• [TASK INSTRUCTIONS]:
Every line below that has the string "WordPress" needs to be copied.

• [SUPPLIED RECORDS]:
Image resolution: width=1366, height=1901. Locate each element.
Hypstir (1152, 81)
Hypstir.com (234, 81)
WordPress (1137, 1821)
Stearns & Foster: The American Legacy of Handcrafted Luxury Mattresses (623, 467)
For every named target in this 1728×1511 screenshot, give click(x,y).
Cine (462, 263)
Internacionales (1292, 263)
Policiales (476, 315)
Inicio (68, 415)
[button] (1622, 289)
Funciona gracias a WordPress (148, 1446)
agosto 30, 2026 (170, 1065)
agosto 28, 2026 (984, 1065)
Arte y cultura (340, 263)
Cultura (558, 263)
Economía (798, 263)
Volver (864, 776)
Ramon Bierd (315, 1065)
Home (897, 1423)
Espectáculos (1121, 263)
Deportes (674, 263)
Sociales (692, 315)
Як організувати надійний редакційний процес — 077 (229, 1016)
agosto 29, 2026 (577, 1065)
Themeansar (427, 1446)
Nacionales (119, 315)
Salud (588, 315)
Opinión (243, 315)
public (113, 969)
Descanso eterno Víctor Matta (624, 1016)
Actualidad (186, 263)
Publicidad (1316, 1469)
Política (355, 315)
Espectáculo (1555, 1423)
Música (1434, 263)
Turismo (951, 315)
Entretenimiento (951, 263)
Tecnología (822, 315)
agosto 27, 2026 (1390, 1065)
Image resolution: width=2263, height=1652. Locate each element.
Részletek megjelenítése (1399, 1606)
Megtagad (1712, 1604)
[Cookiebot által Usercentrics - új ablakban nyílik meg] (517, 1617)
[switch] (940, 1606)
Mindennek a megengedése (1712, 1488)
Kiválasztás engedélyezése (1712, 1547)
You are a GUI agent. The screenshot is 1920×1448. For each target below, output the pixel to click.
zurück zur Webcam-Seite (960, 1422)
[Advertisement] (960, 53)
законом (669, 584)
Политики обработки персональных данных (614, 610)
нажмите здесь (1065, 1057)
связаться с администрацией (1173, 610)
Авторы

• [FINAL ANSWER]:
WordPress (1137, 1821)
Funciona gracias a WordPress (148, 1446)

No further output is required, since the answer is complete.